Consigne 1
Dans l'article sur les premières femmes gendarmes, mettez sous forme de liste le paragraphe qui commence par « Intégrant la première et seule compagnie », s'il vous plaît, en gardant ses faits principaux.
Consigne 2
Poursuivez l'article sur les premières femmes gendarmes à partir de sa dernière phrase.

Texte fourni
==============================

Gendarmes au féminin : le regard de trois pionnières

  • Par la capitaine Gaëlle Pupin et Angélina Gagneraud
  • Publié le 30 janvier 2018
Les 154 premières femmes sous-officiers de la 79e promotion posent, avec leurs instructeurs au premier rang.
© D.R.

Véronique Billottet, Maryline Dubarry et Isabelle Riquet sont des volontaires de la première heure. Issues de la 79e promotion « Sainte Geneviève » à Montluçon, elles font partie des 154 premières femmes à suivre la formation pour devenir sous-officier. Depuis leur sortie d’école en 1984, que sont devenues ces « pionnières » et quel regard portent-elles sur la gendarmerie d’aujourd’hui ?

Être gendarme en 1984, une vocation avant tout

« Fille, petite-fille et arrière-petite-fille de gendarme », Isabelle Riquet regrettait de ne pouvoir servir cette arme que par le biais d’une carrière de soutien. « J’étais très attirée par le monde militaire sans pour autant vouloir exercer le seul métier des armes, celui du soldat combattant. » Ce goût pour la militarité est partagé par Maryline Dubarry qui effectue son service national en gendarmerie avant d’intégrer les emplois administratifs en état-major de l’Armée, toujours en gendarmerie.

« J’ai baigné depuis toute petite dans ce métier ; mon père était gendarme. » Comme lui et les sous-officiers qu’elle rencontre au cours de cette première affectation, elle voulait être « sur le terrain ». À l’instar de ses camarades, Véronique Billottet est avant tout attirée par le cœur du métier : « être au service des citoyens ». Trois femmes voulant vivre pleinement au quotidien les valeurs du monde militaire, mais au contact de la population.

Premiers pas en école : cohésion et solidarité

Intégrant la première et seule compagnie exclusivement féminine, les profils des nouvelles stagiaires sont variés : certaines sortent des études, tandis que d’autres sont mariées, voire ont déjà des enfants… Mais toutes sont des femmes de caractère ! « C’était une première pour tout le monde, tant pour nous que pour les cadres », précise Véronique Billottet. Un vrai challenge collectif. « Ni nous, ni nos chefs n’avions l’intention de nous priver de cette formidable opportunité de prouver que la femme avait bien sa place dans l’Institution », ajoute Isabelle Riquet.

L’obstacle tant redouté de la fosse.

L’obstacle tant redouté de la fosse.

==============================

Données sources
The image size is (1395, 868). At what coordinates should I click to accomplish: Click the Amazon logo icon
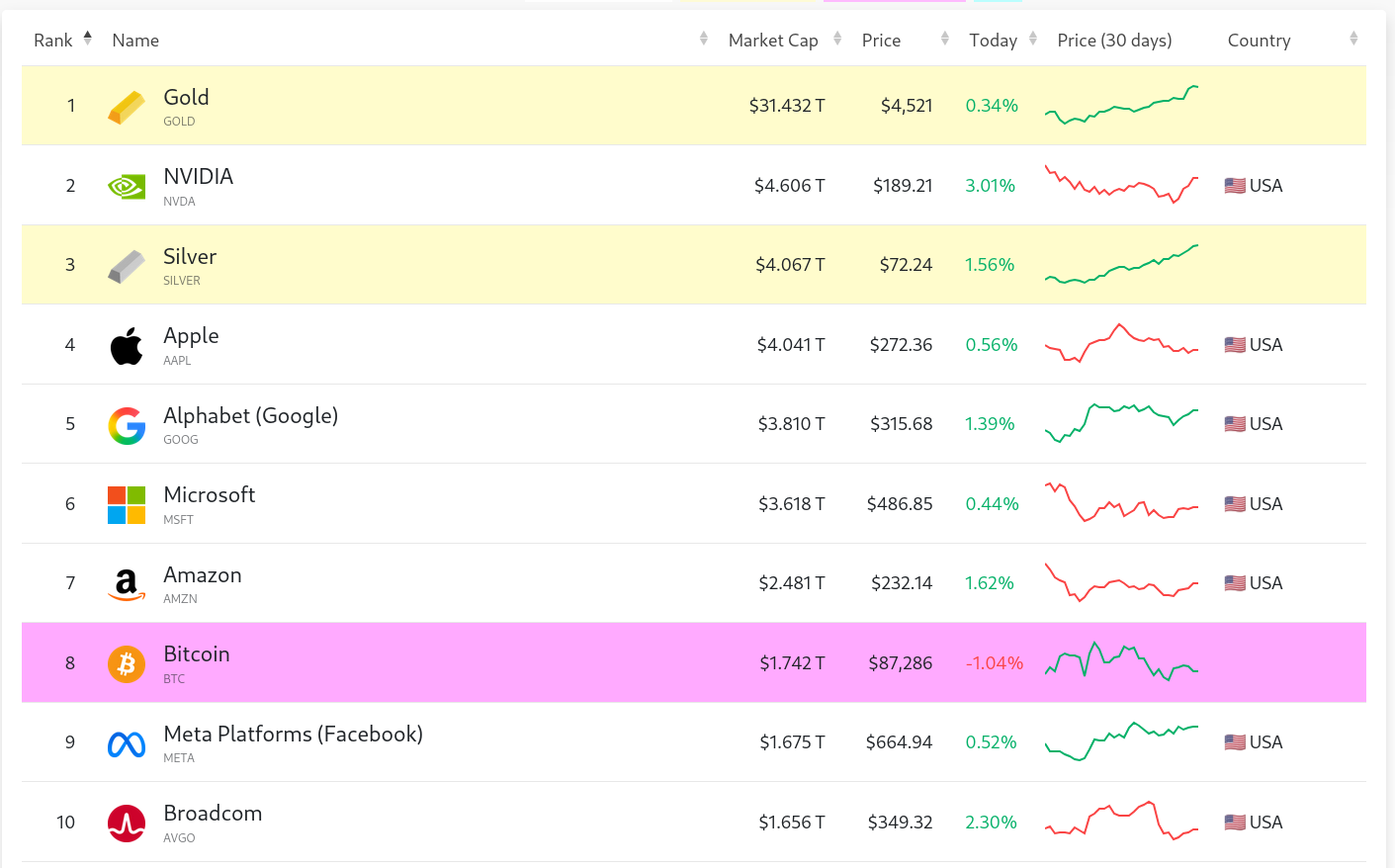pos(126,584)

==============================

Réponse attendue 1
- Les stagiaires intègrent la première et seule compagnie exclusivement féminine.
- Leurs profils sont variés : certaines sortent des études, d'autres sont mariées, voire ont déjà des enfants.
- Toutes sont des femmes de caractère.
- Pour Véronique Billottet, c'était une première pour tout le monde, stagiaires comme cadres, et donc un vrai défi collectif.
- Pour Isabelle Riquet, ni les stagiaires ni leurs chefs ne voulaient manquer cette occasion de prouver que la femme avait sa place dans l'Institution.

Réponse attendue 2
© D.R.

Une formation éprouvante physiquement, à l’image du parcours du combattant : « Nous n’avions aucun dispositif d’adaptation pour franchir les obstacles. La technique, nous l’avons acquise au prix d’ecchymoses aux bras et aux hanches ! » Seul moyen d’y arriver : l’esprit de corps. « Sans aucune rivalité, notre objectif était de terminer toutes ensemble la formation, explique Maryline Dubarry. Entre nous existait une forte cohésion. Entraide et solidarité n’étaient pas de vains mots. Nous étions toutes fières d’être les pionnières ! »

Arrivée sur le terrain : une expérimentation couronnée de succès

Les affectations des premières femmes sous-officiers sont volontairement limitées aux grosses unités, en chef-lieu compagnie. « La phase expérimentale se poursuivait ainsi sur le terrain mais en restant suffisamment encadrée et sous contrôle, souligne Isabelle Riquet. Je me suis parfois sentie “surprotégée” par mon commandant d’unité. » Impression confirmée par Maryline Dubarry : « Mon commandant de brigade avait demandé que tout le monde soit “poli” car “une femme arrivait”.

Mais je voulais apprendre le métier sans que personne ne change rien. Je voulais m’adapter à eux et pas l’inverse ! » Ainsi, les dernières réserves de leurs camarades masculins sont rapidement levées. « J’ai été immédiatement intégrée à l’équipe. Même travail, même rythme ! affirme Véronique Billottet. Il a toutefois fallu composer avec la méfiance des épouses… du moins au début. »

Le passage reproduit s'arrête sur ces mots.